That rationale depends on the differences between a bag of M&Ms and a piece of
music (or other data), which you dismissed as not "addressing the economic
question"; you said that you "understand that an M&M is different from an A
minor chord voicing", but then you reimposed an analogy that assumes you can
treat them identically. I addressed the economic question quite plainly: a
copier does not inherently owe anything to the author of the copied data.
Anyone currently in possession of a piece of data can let anyone else copy it
(on whatever terms they see fit), and the author has no inherent right to get
involved in that transaction. They currently have an _artificial_ right to get
involved in that transaction, hence this discussion.

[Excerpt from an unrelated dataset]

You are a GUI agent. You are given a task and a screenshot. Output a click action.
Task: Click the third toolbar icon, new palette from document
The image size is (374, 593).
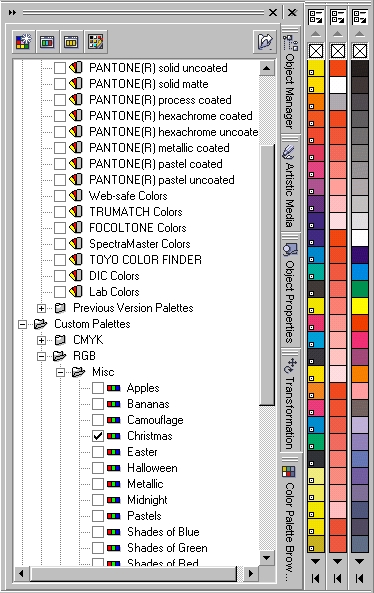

To further abuse analogies for a moment (note that I used "candy" rather than
"M&Ms" to avoid confusing the copying analogy with trademark issues): if I
open up a stand across the street from the candy vendor and start giving away
free bags of candy, I haven't "deprived the vendor of the right to sell their
candy at the price they determined". They have no such right; they have the
right to _try_ to sell it. (They might even successfully sell a few bags to
people who don't want to cross the street.) Fundamentally, I've done nothing
wrong and I owe the candy vendor nothing. I certainly don't owe them the cost
basis of a bag of candy, and implying otherwise would make no sense. Even if I
created those bags of candy by purchasing a bag from the vendor and analyzing
it so I could precisely duplicate it, I still owe the vendor nothing beyond
the original price I paid for that one bag of candy. Do you see anything
particularly wrong with that analogy? (If you'd like to complain that I've
suggested giving away something that costs a non-zero amount to produce,
consider that people routinely provide free downloads even though they pay for
bandwidth.)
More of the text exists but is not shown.